E.: Si, la donna è molto presente in questo disco, a partire dalla copertina. In realtà però è stato tutto molto spontaneo, non pensare che sia stato calcolato. Quando scrivevo mi venivano in mente ricordi che buttavo giù; più che della donna volevo parlare di come mi sentivo in quel momento della mia vita. Pensa che hai nominato il brano che ho avuto più facilità a realizzare – Paracula -, che ho scritto praticamente di getto, senza regole e ripensamenti, e il brano che per me è stato il più difficile, Senza Zucchero. E’ stato molto sofferto perché parlo di una storia che mi ha fatto stare davvero male e di cui per molti anni mi sono portato dietro, soffrendo, gli strascichi. Questo trauma mi ha fatto pensare al concetto di dipendenza – che sia essa da cose, persone, sostanze ecc – e scrivere un brano profondo sulla dipendenza, che allo stesso tempo sia utilizzabile anche come singolo, ti assicuro non è semplice. Grazie a Marco Blarzino (MVRK LNDRS) ci sono riuscito e ne sono molto soddisfatto. Per rispondere completamente alla tua domanda: il vero motore per la scrittura per me è la burrasca e chi ascolta il disco se ne accorge; anche nei pezzi più spensierati c’è sempre quel non so che di malinconico. Ad esempio in Cena sulla luna, che ha una sonorità festaiola, nel ritornello dico “ho un conto in banca ma non conto in banca; vuoi i miei soldi forza chiedi al barman; ho perso tempo pure donne e calma”. Insomma, non te sto a dì “guarda come flexo bibbi” (ride), quindi provo sempre un po’ di inquietudine anche quando sto tranquillo.

R.: Le strumentali sono ben variegate, dalle chitarre calde di Un po’ con te fino alle sonorità più attuali di Bianca. Hai sentito il bisogno di metterti alla prova su tappeti sonori diversi?

E.: Considera che io ho ascoltato circa un centinaio di strumentali per scrivere questo disco. Volevo che il suono fosse perfetto per la mia voce e per i miei racconti. Non mi sono tanto affidato agli stili (della serie “questa la faccio trap perché adesso va, però questo beat boombap mettiamolo perché è da lì che vengo”, tutte cazzate secondo me) ma alle atmosfere. In nessuna traccia dell’album senti il beat più potente rispetto al rappato o viceversa, è tutto perfettamente omogeneo secondo il mio punto di vista: questo è stato il lavoro più impegnativo nella fase di realizzazione dell’album e credo di esserci riuscito. Ne approfitto per ringraziare tutti i producer che hanno partecipato, che sono stati eccezionali.

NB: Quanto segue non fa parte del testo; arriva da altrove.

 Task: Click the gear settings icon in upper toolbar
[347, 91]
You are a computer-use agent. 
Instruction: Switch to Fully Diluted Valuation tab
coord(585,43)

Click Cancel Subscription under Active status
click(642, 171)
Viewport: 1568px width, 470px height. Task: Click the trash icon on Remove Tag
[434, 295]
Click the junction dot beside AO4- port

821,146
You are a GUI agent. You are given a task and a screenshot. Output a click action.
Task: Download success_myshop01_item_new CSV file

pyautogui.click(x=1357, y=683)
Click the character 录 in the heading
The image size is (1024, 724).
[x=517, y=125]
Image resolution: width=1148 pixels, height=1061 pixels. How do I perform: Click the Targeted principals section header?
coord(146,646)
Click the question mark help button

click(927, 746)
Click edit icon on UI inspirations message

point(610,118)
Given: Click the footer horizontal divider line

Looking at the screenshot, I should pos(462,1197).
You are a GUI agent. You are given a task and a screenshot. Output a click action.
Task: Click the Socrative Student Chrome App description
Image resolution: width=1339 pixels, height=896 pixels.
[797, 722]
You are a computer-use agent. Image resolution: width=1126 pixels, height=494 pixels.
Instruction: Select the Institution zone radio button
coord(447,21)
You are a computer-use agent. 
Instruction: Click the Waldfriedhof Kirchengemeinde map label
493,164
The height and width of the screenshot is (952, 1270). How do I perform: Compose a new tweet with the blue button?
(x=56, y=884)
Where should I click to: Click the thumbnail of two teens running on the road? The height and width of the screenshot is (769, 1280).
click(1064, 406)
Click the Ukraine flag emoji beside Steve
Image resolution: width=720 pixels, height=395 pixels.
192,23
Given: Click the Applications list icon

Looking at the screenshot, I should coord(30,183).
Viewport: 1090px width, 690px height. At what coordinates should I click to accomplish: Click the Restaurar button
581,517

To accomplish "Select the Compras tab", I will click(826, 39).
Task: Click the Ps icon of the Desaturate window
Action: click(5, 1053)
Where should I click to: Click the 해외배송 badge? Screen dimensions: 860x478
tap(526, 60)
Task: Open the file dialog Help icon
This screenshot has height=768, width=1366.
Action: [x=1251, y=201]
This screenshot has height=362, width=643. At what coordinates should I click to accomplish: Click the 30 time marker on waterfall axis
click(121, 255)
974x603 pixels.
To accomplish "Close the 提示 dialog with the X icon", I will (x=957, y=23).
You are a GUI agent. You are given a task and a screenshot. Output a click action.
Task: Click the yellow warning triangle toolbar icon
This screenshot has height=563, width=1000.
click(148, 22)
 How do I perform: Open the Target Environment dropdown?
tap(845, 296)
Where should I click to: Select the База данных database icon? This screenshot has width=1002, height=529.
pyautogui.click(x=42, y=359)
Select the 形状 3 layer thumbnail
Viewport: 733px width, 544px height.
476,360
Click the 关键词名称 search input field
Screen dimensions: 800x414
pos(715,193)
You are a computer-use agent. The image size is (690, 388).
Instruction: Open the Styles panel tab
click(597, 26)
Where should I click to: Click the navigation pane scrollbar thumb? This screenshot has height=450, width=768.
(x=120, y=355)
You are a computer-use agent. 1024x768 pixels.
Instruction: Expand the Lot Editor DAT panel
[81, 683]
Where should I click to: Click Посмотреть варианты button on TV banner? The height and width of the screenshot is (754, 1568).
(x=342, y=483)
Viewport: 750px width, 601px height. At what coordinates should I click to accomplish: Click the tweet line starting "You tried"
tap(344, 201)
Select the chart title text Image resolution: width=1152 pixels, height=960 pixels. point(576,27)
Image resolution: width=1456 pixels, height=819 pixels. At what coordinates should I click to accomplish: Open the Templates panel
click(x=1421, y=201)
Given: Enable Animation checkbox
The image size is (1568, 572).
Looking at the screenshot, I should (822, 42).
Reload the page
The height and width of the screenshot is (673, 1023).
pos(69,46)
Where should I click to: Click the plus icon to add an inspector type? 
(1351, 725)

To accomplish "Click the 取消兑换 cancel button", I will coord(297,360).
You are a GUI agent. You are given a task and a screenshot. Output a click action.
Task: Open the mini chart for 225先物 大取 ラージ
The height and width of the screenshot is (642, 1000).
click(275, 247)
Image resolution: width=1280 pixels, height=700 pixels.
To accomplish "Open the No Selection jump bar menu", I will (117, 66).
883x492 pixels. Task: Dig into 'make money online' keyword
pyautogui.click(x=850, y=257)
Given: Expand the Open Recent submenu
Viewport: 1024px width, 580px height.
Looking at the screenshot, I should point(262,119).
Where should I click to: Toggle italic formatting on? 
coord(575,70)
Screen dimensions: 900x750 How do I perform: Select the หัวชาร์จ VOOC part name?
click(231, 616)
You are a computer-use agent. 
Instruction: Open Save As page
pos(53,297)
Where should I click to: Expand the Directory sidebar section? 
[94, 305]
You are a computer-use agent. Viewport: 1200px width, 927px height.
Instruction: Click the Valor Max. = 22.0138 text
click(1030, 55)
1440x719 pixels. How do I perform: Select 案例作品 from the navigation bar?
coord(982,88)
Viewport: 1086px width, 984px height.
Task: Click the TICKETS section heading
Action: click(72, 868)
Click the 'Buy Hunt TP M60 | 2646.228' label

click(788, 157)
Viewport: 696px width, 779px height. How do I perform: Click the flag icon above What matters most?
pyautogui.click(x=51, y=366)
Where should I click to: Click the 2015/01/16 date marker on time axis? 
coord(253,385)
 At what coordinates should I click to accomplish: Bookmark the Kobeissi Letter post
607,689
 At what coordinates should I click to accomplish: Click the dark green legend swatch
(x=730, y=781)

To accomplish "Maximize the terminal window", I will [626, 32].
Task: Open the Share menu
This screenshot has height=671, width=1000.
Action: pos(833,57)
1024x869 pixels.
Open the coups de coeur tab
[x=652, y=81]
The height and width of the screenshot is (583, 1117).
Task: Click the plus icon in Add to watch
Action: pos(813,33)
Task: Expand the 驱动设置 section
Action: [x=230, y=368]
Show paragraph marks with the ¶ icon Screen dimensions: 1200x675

R.: I featuring nel disco sono esclusivamente rapper con i quali collabori da sempre, persone con le quali hai prima di tutto un gran rapporto personale. I tuoi diversi anni di attività sulla scena romana però ti avrebbero permesso di portare anche nomi di spessore sul disco: come mai hai scelto di mantenerli tutti in ambito quasi familiare?

E.: Un album così intimo non avrei saputo come proporlo ad un rapper che non fosse stato un mio vero amico. Per i miei progetti non sono mai stato a favore dei featuring strategici, perché poi sono quelli che riescono peggio secondo me. Per me la musica deve emanare vita vissuta davvero e con i Santa Sangre ho condiviso ogni tipo di sciagura e vittoria. Poi anche loro sono “delle stelle che brillano pure se sono coperte dallo smog”, quindi perfetti! Ti confido che però un rimpianto ce l’ho: avrei fatto fare una strofa mega hardcore a Delgado nel suo vecchio stile: lui è un vero fratello – oltre ad essere mega talentuoso – e mi dispiace che sia assente nel disco.

R.: Ultima domanda: se dovessi spiegare a qualcuno perché Bianca è un disco da ascoltare assolutamente, cosa gli diresti?

E.: Direi che Bianca ha un bel culo… Anche solo per questo merita il tuo ascolto.